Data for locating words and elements
◇ ◇ ◇ ◇

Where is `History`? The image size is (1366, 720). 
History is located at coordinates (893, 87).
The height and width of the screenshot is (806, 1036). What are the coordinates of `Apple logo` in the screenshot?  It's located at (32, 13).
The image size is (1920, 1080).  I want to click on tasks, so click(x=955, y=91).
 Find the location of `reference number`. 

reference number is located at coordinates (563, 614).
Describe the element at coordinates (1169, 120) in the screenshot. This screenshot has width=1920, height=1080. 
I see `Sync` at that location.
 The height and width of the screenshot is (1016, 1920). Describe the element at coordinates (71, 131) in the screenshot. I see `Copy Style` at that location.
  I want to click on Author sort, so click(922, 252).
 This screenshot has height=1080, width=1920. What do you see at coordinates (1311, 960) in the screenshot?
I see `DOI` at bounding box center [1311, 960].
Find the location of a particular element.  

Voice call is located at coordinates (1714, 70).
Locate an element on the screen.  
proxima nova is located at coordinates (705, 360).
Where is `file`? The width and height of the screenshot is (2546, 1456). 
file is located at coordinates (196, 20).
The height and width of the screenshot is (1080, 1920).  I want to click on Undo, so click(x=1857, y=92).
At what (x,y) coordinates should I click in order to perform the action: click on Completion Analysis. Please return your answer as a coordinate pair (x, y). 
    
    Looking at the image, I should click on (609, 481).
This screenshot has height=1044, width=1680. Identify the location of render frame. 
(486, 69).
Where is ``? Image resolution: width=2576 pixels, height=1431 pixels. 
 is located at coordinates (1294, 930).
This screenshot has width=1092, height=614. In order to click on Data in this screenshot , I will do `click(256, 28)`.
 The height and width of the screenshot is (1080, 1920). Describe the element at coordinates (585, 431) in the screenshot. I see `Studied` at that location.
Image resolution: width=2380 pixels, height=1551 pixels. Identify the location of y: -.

◇ ◇ ◇ ◇

[REQUIRED WORK] Render the data as a two-column CSV with the columns input and output, starting at the line that has "Find the location of a particular element." and stopping after the line that has "file is located at coordinates (196, 20).". Give each input and its output one row, with each value in a quoted field and line breaks turned into spaces.

[SOLUTION]
input,output
"Find the location of a particular element.","Voice call is located at coordinates (1714, 70)."
"Locate an element on the screen.","proxima nova is located at coordinates (705, 360)."
"Where is `file`? The width and height of the screenshot is (2546, 1456).","file is located at coordinates (196, 20)."